• _QUOTED PASSAGE_

Midterms are almost over! But for the unlucky few who are still busting their butts this week, you could probably use some motivation. Thankfully, we’ve got a sure-fire survival plan for you!

Jasmine Vaughn / Daily Nexus

Jasmine Vaughn / Daily Nexus

  1. To begin, grab a snack! Preferably by going out to eat. Pray to God you run into someone you know while doing so to distract you for at least an hour. Complain about how stressful midterms are with them ceaselessly.
  2. Take a meandering bike ride on the way back home. You are stressed from midterms, after all. Now that you’re kind of peckish, having only eaten a snack, consume an entire meal. Taking the time to cook it yourself is optimal; we all know homemade is best. Bake yourself dessert, while you’re at it!
  3. Having stuffed yourself, relax for a little (at least four hours) with Netflix. Glance at the notes you should study. Immediately return to your media content for several more hours.

• _INFORMATION PROVIDED_
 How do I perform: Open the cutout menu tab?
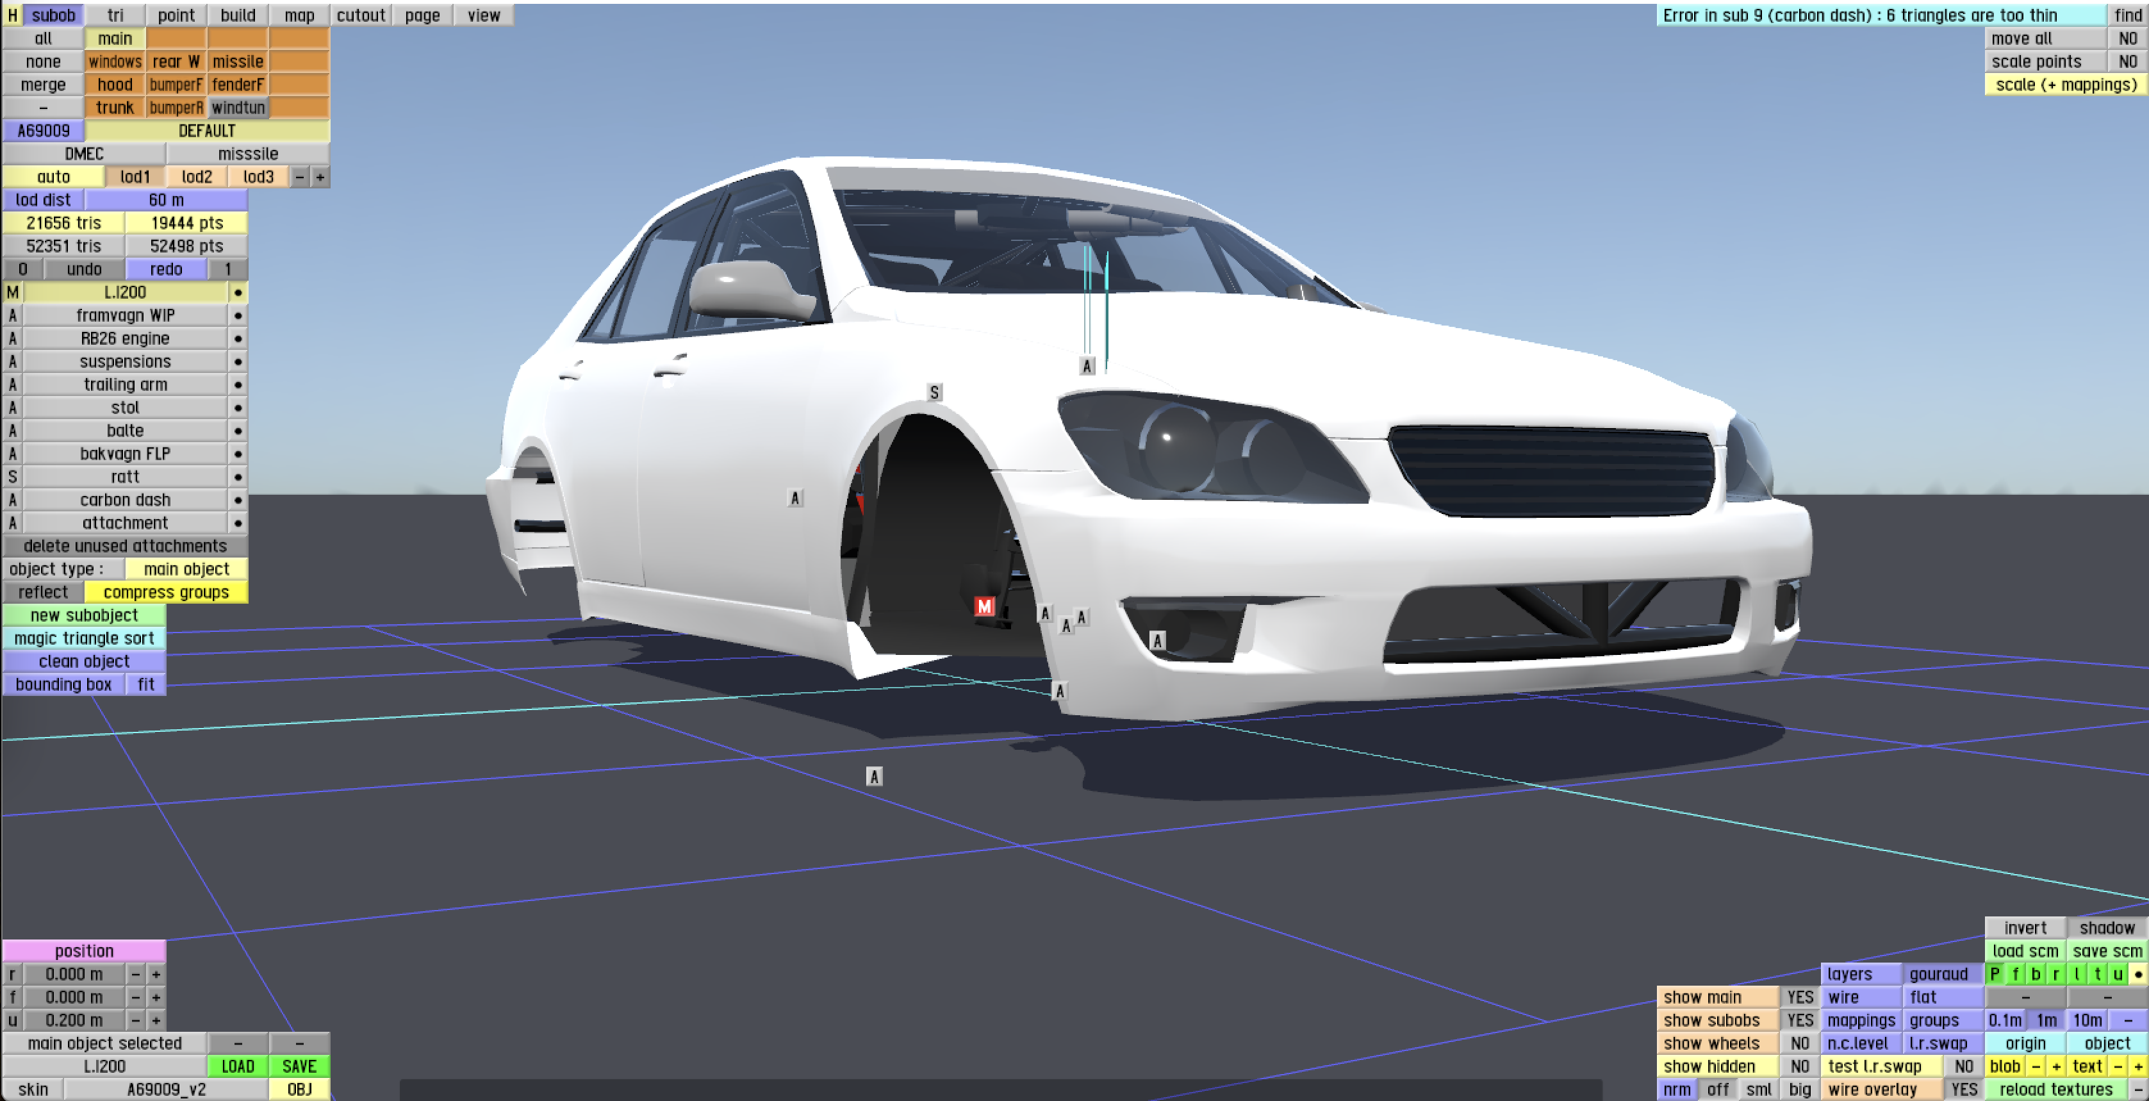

• _BRIEF_
Reproduce the midterm survival plan above in full, keeping every line and word unchanged.

• _SOLUTION FOR THIS PROBLEM_
Midterms are almost over! But for the unlucky few who are still busting their butts this week, you could probably use some motivation. Thankfully, we’ve got a sure-fire survival plan for you!

Jasmine Vaughn / Daily Nexus

Jasmine Vaughn / Daily Nexus

  1. To begin, grab a snack! Preferably by going out to eat. Pray to God you run into someone you know while doing so to distract you for at least an hour. Complain about how stressful midterms are with them ceaselessly.
  2. Take a meandering bike ride on the way back home. You are stressed from midterms, after all. Now that you’re kind of peckish, having only eaten a snack, consume an entire meal. Taking the time to cook it yourself is optimal; we all know homemade is best. Bake yourself dessert, while you’re at it!
  3. Having stuffed yourself, relax for a little (at least four hours) with Netflix. Glance at the notes you should study. Immediately return to your media content for several more hours.